→ FRAGMENTO PARA LEER
----------------------------------------
Cincuenta y nueve misiles Tomahawk, lanzados a intervalos de segundos contra la testa del dictador sirio Al-Assad en su base área de Shayrat y en represalia por su presunta participación en el ataque químico al poblado de Khan Shaykhun, han vuelto a reabrir el amargo debate: ¿es posible detener la barbarie con la barbarie? ¿Hasta qué punto la violencia de masas es el antídoto para prevenir más violencia?
El laboratorio perfecto
Por lo pronto, el escenario. Siria es el perfecto laboratorio contemporáneo para ver el grado de brutalidad, indiferencia y vesania al que puede descender la Humanidad cuando le abre el grifo al egoísmo y la barbarie. Cada una de las partes involucradas, tras los discursos altisonantes y altruistas, no se toma ya la molestia de ocultar el peso de los intereses que se juega en el conflicto, ni su alegre disposición a que los muertos los pongan otros. Nadie tiene la cuenta en limpio y nadie está dispuesto a endosarle un cheque en blanco al otro. Comencemos por Assad. Heredero de una dinastía brutal y despiadada (en una zona donde eso es ya mucho decir), negó tercamente, una y otra vez, la existencia de arsenales químicos (producidos a partir de la década de los setentas con asistencia egipcia y soviética), hasta que la censura internacional por el ataque químico contra la aldea de Ghouta en 2013 y la amenaza de una acción militar unilateral norteamericana, hicieron que de golpe y porrazo el armamento en cuestión mágicamente comenzara a existir y fuera puesto a disposición de la comunidad internacional para su destrucción, firma de convenios incluida.
----------------------------------------
→ ENTRADAS

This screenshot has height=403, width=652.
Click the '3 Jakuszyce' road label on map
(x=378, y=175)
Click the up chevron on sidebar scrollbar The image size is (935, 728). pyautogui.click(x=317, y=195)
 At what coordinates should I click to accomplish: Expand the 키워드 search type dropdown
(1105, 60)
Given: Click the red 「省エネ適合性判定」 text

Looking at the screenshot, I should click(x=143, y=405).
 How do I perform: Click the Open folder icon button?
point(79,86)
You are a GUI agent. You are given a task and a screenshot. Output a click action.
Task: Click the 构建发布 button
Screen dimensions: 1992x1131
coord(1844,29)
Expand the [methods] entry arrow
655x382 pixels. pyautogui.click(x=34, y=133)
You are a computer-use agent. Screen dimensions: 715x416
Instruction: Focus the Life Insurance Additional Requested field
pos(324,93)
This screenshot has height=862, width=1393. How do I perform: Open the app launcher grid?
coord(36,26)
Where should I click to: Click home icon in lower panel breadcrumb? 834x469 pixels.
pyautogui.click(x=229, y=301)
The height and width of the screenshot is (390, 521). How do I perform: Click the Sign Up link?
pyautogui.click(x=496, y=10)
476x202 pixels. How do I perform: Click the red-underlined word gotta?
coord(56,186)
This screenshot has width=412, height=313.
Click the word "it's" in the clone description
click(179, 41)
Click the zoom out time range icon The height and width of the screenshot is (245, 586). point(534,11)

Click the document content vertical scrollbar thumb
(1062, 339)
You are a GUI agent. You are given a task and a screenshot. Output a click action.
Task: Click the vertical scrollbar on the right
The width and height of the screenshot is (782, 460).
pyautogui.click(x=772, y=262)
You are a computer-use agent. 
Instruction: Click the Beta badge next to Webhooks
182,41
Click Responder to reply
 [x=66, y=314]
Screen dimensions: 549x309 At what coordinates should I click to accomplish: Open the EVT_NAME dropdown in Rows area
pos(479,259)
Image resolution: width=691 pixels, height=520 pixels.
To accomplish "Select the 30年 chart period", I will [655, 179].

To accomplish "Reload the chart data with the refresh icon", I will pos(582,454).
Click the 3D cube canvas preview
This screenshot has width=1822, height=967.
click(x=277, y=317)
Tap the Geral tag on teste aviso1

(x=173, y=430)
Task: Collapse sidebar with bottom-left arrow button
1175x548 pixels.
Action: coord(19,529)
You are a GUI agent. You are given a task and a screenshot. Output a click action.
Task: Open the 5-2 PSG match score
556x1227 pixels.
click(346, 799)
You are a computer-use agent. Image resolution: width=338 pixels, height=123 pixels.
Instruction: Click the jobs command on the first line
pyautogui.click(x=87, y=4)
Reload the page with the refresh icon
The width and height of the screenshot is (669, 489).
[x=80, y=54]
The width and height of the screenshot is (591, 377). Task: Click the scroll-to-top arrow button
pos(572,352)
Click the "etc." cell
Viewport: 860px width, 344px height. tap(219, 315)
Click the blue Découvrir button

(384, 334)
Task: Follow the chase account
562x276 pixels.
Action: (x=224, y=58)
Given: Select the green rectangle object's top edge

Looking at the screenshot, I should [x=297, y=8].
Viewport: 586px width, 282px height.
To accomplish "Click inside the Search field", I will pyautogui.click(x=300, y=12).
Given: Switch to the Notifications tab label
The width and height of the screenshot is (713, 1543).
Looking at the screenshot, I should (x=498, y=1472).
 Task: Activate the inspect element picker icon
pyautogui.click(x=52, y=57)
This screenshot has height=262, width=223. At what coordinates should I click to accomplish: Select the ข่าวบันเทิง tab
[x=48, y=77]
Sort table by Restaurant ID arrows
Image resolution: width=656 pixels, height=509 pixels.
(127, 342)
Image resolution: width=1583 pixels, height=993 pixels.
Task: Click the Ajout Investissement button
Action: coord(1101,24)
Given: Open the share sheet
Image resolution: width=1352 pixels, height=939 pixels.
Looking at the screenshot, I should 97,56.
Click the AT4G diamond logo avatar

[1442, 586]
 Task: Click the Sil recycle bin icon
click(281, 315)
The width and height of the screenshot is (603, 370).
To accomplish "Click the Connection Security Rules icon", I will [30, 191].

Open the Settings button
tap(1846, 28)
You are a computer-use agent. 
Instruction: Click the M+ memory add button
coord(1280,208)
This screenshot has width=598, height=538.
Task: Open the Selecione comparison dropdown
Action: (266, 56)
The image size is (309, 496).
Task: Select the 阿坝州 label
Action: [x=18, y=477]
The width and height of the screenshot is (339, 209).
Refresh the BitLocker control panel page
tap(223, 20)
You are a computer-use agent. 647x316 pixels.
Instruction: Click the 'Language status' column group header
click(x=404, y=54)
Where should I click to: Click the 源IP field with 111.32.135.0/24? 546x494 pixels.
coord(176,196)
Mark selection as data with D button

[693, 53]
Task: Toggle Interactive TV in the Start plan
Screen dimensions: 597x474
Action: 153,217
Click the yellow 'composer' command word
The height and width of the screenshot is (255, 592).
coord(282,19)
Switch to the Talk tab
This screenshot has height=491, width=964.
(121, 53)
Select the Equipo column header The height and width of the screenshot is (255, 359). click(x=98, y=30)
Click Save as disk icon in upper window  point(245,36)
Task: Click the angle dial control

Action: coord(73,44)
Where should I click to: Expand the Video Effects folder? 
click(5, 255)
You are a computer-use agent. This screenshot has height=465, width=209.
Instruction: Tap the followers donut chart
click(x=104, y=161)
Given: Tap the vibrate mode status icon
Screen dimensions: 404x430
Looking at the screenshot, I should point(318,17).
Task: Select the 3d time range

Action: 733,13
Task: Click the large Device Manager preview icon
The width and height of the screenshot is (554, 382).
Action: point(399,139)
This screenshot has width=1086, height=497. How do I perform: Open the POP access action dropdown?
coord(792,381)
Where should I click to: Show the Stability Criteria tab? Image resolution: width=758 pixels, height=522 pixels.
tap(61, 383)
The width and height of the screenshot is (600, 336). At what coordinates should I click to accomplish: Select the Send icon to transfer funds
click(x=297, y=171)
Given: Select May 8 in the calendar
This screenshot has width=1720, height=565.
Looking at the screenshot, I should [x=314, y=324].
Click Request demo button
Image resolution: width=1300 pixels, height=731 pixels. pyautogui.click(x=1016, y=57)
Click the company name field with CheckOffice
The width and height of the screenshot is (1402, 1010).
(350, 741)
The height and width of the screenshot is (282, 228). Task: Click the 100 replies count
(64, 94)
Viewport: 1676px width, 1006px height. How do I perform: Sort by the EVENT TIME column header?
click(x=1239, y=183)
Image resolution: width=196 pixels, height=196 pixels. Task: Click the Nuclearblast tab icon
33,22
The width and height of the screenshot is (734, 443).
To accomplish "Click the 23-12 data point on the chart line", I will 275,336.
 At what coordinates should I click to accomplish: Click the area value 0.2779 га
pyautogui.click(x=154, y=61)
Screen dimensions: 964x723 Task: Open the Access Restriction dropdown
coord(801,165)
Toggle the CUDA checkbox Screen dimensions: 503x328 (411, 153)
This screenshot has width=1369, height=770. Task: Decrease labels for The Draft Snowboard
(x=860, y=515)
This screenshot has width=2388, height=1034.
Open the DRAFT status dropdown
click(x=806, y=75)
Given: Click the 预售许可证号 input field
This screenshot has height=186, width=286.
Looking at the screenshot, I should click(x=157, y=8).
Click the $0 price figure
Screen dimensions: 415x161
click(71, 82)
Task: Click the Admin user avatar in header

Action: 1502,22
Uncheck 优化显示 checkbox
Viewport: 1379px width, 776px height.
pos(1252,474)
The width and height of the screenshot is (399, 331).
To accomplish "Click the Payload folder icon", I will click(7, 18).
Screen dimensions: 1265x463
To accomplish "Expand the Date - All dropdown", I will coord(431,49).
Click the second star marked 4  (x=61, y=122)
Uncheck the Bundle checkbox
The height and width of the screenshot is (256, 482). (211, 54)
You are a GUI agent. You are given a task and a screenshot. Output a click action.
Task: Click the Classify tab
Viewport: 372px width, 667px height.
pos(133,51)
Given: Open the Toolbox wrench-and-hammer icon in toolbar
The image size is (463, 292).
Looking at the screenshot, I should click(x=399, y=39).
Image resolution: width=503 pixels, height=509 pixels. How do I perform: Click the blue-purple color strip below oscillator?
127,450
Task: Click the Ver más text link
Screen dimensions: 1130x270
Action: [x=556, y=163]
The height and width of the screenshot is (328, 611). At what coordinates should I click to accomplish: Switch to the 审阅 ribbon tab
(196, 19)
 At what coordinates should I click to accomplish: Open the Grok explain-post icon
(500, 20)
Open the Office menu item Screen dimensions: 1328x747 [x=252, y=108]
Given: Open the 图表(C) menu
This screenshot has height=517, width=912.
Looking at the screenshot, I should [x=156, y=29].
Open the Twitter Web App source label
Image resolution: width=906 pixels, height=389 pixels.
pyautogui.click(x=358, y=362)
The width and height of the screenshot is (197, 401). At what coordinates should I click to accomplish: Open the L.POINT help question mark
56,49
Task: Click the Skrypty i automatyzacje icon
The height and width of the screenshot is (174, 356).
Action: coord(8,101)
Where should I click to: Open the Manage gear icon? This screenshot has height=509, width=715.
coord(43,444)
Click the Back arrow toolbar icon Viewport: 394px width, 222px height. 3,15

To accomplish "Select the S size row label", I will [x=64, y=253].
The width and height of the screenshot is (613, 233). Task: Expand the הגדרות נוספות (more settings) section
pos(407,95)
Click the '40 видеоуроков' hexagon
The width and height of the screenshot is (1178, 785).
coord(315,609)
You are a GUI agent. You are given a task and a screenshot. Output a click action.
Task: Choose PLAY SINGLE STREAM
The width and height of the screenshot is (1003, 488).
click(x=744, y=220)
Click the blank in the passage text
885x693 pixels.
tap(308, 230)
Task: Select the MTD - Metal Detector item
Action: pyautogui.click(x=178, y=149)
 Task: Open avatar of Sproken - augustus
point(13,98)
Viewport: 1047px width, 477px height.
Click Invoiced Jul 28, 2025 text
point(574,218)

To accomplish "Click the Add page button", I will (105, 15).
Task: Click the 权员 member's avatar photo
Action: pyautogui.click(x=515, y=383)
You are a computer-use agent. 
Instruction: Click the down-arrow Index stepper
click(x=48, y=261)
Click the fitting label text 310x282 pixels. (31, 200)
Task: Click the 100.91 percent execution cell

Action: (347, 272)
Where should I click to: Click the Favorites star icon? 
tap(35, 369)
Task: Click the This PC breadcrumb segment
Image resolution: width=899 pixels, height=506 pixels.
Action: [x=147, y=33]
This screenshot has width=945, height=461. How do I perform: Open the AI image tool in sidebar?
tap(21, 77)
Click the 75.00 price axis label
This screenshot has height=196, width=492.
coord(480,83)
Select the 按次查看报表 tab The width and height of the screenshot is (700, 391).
----------------------------------------
→ INSTRUCCIONES DE TRABAJO
1. Enumera los tres lugares que el texto sobre Siria menciona como blanco de un ataque.
2. Según el texto sobre Siria, ¿con la asistencia de qué países se produjeron los arsenales químicos de Siria?
3. Escribe la continuación del texto sobre Siria a partir de su última oración.
Los registros provienen de una fuente distinta.

→ RESULTADOS POR TAREA
1. La base aérea de Shayrat, el poblado de Khan Shaykhun y la aldea de Ghouta.

2. Con asistencia egipcia y soviética.

3.
En cuanto a Rusia, indudablemente Putin es el respaldo y el padrino de Assad. El hombre admirado en su país por devolverle lo que consideran su grandeza perdida, que no duda en castigar la disidencia con dureza más allá de sus fronteras, que toma las acciones unilaterales y desproporcionadas que critica en sus oponentes y que ha manejado los hilos del poder de manera autocráticamente zarista, respalda a Assad, cierto, pero ante todo vela por las preciadas guarniciones y la invaluable base naval mediterránea con que cuenta en Siria por cortesía de su protegido. No ha dudado en respaldar las más variopintas justificaciones de Assad en torno a sus acciones y en ejercer el veto una y otra vez en el Consejo de Seguridad, para bloquear cualquier acción, por pequeña que sea, contra el régimen.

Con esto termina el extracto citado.